The first is that of promise, beginning with. Abraham and ending with David, the receivers of the promise; the second adumbrates Christ's eternal kingdom through the temporary kingdom of David's line; the third period is that of expectation. On Cainan in Luke's Gospel, (See CAINAN. The name Jehoiakim seemingly has dropped out, Josiah's son and Jeconiah's father; otherwise David would have to be counted twice to make up the second 14. Five females are in Matthew's Gospel: incestuous Tamar, Rahab the Moabitess and a harlot, Ruth, Uriah's wife Bathsheba the object of David's adulterous love, and above all Mary; all extraordinary monuments of God's grace, that chooses out of the vilest to make vessels unto honor, for the bringing forth of the promised Seed, who was to save sinners of every type and race.
GENEALOGY OF JESUS CHRIST
1. The two genealogies.
Genealogy of Jesus Christ.
The New Testament gives us the genealogy of but one person, that of our Saviour. This is given because it was important to prove that Jesus fulfilled the prophecies spoken of him. Only as the son and heir of David should he be the Messiah. The following propositions will explain the true construction of these genealogies:--
1. They are both the genealogies of Joseph, i.e. of Jesus Christ as the reputed and legal son of Joseph and Mary.
2. The genealogy of St. Matthew is Joseph's genealogy as legal successor to the throne of David. St. Luke's is Joseph's private Genealogy, exhibiting his real birth as David's son, and thus showing why he was heir to Solomon's crown.

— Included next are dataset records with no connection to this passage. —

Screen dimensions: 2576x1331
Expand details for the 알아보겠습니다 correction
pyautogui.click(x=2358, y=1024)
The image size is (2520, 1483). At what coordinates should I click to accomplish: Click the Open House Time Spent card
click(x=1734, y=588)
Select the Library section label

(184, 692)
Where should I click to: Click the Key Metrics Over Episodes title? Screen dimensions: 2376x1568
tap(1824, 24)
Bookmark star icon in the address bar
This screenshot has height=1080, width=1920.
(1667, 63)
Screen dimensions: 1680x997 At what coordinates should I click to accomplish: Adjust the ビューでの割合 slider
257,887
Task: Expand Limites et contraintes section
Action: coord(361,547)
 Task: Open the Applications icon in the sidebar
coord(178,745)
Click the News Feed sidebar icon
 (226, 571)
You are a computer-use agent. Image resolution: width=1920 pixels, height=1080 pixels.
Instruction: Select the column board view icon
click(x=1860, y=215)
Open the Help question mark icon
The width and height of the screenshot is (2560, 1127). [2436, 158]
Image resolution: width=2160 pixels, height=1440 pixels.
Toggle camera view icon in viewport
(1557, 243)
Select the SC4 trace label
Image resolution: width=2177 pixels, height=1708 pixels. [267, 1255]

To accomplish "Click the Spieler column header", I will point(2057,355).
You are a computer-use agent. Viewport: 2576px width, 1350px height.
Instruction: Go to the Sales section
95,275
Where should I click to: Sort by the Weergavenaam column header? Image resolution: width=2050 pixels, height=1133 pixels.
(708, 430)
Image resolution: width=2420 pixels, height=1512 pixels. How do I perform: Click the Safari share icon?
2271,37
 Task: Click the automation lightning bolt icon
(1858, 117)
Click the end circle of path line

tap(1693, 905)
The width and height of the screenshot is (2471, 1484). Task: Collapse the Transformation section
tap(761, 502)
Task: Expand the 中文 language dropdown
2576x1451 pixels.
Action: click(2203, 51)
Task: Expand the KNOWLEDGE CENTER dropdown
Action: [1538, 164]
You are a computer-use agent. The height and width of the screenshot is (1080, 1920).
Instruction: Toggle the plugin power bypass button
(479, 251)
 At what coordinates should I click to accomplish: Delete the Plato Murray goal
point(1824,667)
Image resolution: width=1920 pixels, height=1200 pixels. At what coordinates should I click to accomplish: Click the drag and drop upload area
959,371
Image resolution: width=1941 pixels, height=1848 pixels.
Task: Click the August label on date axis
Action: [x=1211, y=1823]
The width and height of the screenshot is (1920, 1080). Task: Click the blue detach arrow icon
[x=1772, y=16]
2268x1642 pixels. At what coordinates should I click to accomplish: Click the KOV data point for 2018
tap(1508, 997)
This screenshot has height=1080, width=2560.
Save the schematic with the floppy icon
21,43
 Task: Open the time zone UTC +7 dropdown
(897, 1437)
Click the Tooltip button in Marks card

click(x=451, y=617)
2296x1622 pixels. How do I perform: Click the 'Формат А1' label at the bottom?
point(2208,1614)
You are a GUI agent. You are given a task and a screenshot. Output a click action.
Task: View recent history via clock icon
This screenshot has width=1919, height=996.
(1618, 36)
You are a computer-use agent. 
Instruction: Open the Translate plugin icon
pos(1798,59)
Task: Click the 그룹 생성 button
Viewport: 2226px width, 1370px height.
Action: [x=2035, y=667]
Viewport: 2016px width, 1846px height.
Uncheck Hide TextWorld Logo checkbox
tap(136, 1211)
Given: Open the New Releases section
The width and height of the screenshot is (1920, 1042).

The simple principle that one evangelist exhibits that genealogy which contained the successive heir to David's and Solomon's throne, while the other exhibits the paternal stem of him who was the heir, explains all the anomalies of the two pedigrees, their agreements as well as their discrepancies, and the circumstance of there being two at all.
3. Mary, the mother of Jesus, was in all probability the daughter of Jacob, and first cousin to Joseph her husband. Thus: Matthan or Matthat
father of Jacob, Heli Jacob father of Mary = Jacob'e heir was (Joseph) Heli father of Joseph JESUS, called Christ. (Godet, Lange and many others take the ground that Luke gives the genealogy of Mary, rendering
thus: Jesus "being (as was suppposed) the son of Joseph, (but in reality) the son of Heli." In this case Mary, as declared in the Targums, was the daughter of Heli, and Heli was the grandfather of Jesus. Mary's name was omitted because "ancient sentiment did not comport with the mention of the mother as the genealogical link." So we often find in the Old Testament the grandson called the son. This view has this greatly in its favor, that it shows that Jesus was not merely the legal but the actual descendant of David; and it would be very strange that in the gospel accounts, where so much is made of Jesus being the son and heir of David and of his kingdom his real descent from David should not be given.--ED.)